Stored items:
┏━━
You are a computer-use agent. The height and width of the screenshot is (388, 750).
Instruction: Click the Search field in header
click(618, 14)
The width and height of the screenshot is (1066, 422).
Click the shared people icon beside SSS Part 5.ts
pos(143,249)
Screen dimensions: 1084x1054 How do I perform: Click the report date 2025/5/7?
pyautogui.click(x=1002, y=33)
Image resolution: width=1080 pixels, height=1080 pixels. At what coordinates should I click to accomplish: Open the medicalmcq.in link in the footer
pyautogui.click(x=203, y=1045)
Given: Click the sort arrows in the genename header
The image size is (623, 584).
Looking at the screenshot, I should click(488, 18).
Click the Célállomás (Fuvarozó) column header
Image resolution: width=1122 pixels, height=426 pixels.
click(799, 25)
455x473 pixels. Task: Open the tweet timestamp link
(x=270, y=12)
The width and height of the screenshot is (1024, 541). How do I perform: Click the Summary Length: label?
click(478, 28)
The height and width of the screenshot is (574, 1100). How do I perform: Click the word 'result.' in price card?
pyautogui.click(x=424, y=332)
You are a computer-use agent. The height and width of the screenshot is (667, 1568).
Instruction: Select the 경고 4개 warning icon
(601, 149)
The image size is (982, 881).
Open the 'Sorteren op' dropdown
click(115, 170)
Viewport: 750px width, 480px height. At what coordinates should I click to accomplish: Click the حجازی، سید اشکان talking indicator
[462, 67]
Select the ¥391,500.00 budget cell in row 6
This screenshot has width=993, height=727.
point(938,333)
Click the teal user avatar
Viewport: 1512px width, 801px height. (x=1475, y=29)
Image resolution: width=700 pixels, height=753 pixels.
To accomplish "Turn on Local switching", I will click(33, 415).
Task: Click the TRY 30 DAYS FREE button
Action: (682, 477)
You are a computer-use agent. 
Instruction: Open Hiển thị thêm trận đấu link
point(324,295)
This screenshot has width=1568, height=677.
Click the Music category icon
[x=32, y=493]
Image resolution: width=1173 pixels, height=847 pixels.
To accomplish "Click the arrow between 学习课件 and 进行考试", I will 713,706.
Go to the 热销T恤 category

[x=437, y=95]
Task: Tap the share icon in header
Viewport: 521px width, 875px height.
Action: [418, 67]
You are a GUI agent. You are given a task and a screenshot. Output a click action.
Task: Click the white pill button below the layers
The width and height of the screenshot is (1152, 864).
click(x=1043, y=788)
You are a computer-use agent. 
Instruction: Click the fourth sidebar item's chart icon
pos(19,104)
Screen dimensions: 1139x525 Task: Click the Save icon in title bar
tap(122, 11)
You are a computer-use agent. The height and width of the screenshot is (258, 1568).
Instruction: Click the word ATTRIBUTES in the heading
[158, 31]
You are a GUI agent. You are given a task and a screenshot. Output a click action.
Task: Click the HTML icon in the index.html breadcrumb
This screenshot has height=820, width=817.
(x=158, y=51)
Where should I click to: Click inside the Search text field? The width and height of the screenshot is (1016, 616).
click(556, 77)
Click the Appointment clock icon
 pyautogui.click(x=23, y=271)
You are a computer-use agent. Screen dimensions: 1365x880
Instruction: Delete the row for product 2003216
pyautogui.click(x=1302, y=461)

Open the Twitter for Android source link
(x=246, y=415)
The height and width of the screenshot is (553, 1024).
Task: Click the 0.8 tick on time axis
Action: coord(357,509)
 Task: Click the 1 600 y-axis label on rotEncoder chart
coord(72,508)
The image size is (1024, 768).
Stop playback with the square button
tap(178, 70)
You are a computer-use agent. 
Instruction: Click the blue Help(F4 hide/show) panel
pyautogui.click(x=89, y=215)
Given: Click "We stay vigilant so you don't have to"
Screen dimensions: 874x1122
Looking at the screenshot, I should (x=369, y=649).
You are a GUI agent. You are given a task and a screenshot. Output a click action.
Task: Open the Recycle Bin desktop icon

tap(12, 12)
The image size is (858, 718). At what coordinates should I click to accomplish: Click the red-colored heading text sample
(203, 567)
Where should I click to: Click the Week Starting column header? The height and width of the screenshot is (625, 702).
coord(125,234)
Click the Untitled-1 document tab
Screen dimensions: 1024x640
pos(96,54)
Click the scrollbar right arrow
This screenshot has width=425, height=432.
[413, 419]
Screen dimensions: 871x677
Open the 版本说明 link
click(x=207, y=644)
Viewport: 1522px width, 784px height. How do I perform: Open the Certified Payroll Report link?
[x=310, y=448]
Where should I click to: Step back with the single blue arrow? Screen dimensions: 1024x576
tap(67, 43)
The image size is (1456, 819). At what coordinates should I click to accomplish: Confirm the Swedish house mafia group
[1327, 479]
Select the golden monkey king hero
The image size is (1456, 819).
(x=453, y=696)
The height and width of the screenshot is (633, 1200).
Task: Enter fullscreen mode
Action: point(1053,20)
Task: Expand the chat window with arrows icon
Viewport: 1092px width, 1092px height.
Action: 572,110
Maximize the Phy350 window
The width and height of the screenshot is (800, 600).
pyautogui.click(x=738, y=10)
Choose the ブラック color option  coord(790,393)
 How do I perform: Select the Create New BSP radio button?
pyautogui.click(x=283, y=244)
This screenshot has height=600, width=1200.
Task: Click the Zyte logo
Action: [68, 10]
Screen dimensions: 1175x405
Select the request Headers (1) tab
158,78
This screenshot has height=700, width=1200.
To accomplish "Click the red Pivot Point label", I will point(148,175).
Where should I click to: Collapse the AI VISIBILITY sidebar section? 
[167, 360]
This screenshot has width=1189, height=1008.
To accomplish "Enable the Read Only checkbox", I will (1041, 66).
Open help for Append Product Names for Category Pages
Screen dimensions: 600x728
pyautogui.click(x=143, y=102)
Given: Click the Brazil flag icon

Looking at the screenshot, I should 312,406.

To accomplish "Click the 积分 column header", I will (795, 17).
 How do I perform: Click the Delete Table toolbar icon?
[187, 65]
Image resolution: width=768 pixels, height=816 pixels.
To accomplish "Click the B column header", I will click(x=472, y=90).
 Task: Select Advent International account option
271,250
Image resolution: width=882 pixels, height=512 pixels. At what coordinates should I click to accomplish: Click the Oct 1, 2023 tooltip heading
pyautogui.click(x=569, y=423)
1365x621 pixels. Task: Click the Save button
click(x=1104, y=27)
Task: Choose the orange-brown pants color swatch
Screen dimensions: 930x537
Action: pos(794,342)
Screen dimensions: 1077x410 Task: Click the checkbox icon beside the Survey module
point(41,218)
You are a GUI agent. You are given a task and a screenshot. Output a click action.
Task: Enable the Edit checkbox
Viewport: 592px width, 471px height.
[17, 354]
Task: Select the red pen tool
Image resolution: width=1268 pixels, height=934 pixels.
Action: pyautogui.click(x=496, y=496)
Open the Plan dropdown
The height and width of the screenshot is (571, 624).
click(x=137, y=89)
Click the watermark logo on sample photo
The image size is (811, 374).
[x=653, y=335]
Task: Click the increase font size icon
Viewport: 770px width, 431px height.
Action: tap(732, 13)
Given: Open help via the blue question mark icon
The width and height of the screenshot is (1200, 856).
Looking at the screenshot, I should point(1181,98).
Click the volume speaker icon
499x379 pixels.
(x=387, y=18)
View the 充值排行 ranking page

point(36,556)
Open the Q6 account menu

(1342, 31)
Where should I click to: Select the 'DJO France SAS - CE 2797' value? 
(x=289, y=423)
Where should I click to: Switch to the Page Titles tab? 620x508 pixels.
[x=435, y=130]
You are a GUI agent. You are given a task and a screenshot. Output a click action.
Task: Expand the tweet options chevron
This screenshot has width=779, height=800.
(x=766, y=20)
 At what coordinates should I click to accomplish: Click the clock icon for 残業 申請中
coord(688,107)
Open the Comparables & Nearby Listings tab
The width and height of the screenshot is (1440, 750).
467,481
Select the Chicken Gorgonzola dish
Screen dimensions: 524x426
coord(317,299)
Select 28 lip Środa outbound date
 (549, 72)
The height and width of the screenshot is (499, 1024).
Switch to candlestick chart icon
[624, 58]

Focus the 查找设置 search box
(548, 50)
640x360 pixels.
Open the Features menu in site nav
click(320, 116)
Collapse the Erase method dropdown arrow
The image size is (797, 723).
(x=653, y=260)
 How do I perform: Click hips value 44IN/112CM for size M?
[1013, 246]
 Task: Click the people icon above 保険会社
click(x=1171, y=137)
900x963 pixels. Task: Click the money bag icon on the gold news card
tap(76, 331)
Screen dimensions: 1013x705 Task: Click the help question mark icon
┗━━
● **PROBLEM**:
Which lines above contain the word "window"? Copy each of them.

● **SOLUTION TO THIS TASK**:
Task: Expand the chat window with arrows icon
Maximize the Phy350 window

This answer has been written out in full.